GOAL:
Find each line in the entries below that contains the word "left" and copy those lines out in full.

STORED RECORDS:
☆ ☆ ☆ ☆ ☆ ☆ ☆
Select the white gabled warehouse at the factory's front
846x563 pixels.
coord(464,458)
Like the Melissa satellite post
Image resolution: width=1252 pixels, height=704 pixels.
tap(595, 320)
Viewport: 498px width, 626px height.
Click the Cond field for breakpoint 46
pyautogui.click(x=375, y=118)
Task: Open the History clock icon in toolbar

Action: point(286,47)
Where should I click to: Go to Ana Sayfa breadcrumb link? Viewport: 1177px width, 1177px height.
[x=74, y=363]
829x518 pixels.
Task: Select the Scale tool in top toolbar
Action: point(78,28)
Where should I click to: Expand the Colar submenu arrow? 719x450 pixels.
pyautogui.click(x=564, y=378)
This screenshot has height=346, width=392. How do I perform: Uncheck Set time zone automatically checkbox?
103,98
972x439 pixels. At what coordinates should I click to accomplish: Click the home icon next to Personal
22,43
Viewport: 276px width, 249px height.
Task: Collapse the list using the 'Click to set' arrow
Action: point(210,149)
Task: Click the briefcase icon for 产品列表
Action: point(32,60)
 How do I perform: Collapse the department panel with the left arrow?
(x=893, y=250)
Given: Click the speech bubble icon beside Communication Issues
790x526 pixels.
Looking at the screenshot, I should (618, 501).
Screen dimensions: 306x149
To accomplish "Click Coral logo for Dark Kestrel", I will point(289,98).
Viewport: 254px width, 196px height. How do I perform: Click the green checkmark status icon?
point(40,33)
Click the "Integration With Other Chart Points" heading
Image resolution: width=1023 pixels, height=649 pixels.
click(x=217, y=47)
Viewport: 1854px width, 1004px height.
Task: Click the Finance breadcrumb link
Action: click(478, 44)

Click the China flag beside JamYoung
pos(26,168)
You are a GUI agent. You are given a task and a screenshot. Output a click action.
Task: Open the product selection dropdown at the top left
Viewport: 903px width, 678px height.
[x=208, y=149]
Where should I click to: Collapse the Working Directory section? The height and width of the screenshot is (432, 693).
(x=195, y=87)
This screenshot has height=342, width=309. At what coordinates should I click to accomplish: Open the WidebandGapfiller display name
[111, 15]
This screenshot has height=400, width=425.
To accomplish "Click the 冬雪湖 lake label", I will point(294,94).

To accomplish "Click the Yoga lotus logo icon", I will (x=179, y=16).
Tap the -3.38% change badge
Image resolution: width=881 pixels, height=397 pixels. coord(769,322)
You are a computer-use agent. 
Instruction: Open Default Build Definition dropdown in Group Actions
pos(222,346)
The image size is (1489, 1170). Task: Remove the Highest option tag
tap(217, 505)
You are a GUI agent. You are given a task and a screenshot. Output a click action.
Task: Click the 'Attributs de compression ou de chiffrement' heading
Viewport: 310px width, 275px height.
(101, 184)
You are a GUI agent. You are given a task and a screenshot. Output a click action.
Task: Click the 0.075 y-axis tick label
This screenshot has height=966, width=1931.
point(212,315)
☆ ☆ ☆ ☆ ☆ ☆ ☆
RESPONSE TO THE EXERCISE:
 How do I perform: Collapse the department panel with the left arrow?
Task: Open the product selection dropdown at the top left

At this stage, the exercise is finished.